=== Data to use ===

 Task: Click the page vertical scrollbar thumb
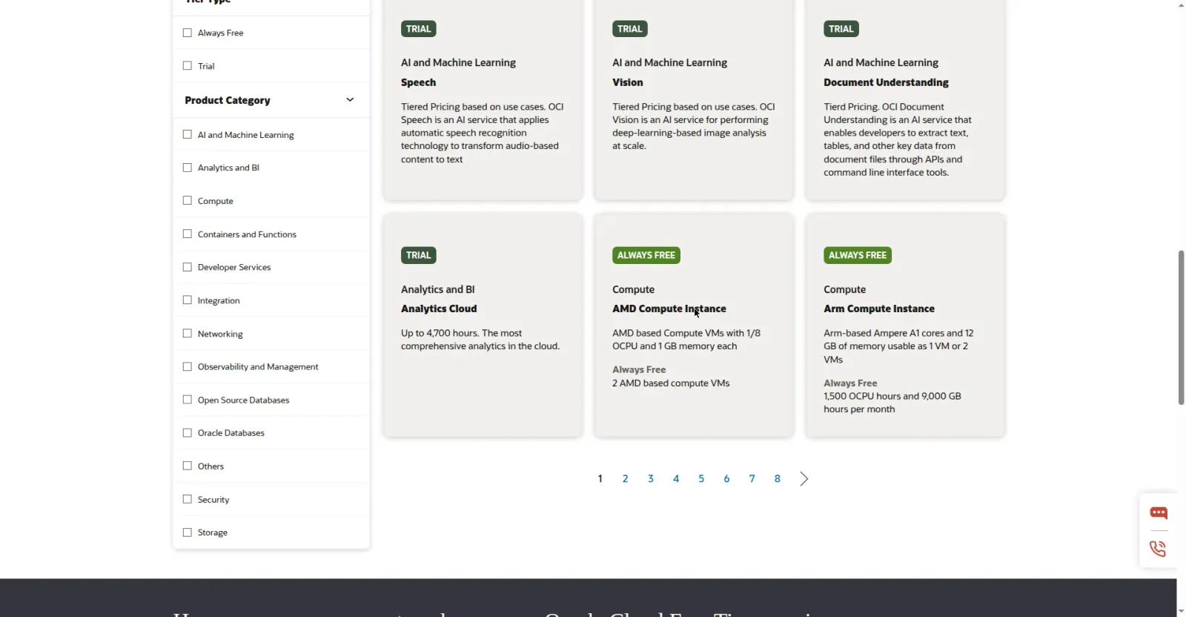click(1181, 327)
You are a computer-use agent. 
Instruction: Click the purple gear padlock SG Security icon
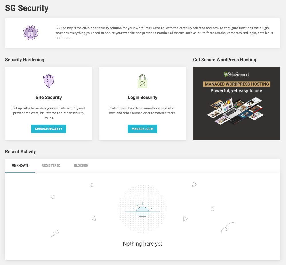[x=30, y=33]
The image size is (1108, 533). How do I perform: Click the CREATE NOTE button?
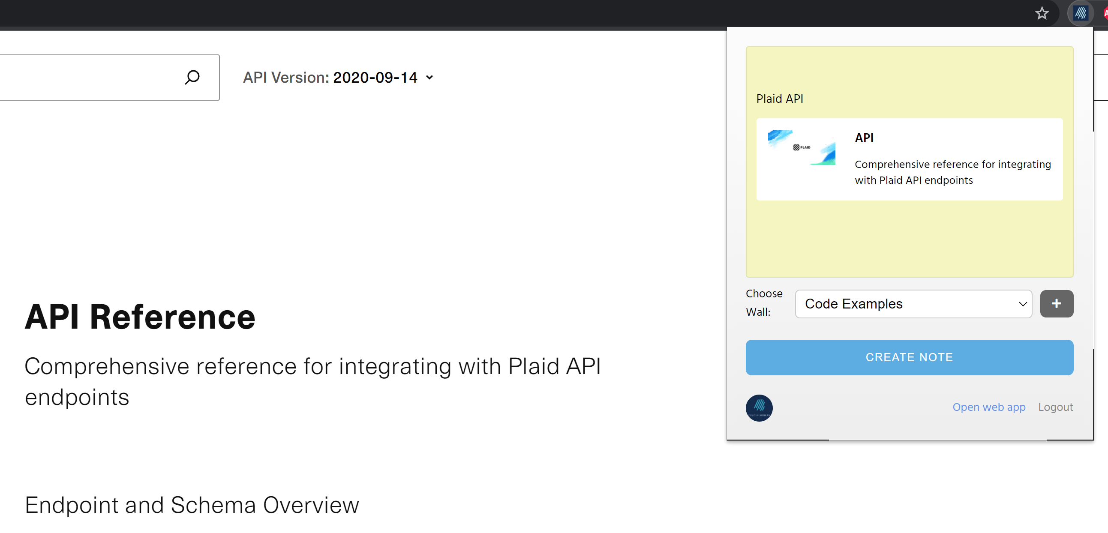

===

## Problem description
All of the lines above should be retyped precisely, apart from the pictures.

## Answer to this problem
 Task: Click the page vertical scrollbar thumb
click(1181, 327)
You are a computer-use agent. 
Instruction: Click the purple gear padlock SG Security icon
[x=30, y=33]
The image size is (1108, 533). How do I perform: Click the CREATE NOTE button?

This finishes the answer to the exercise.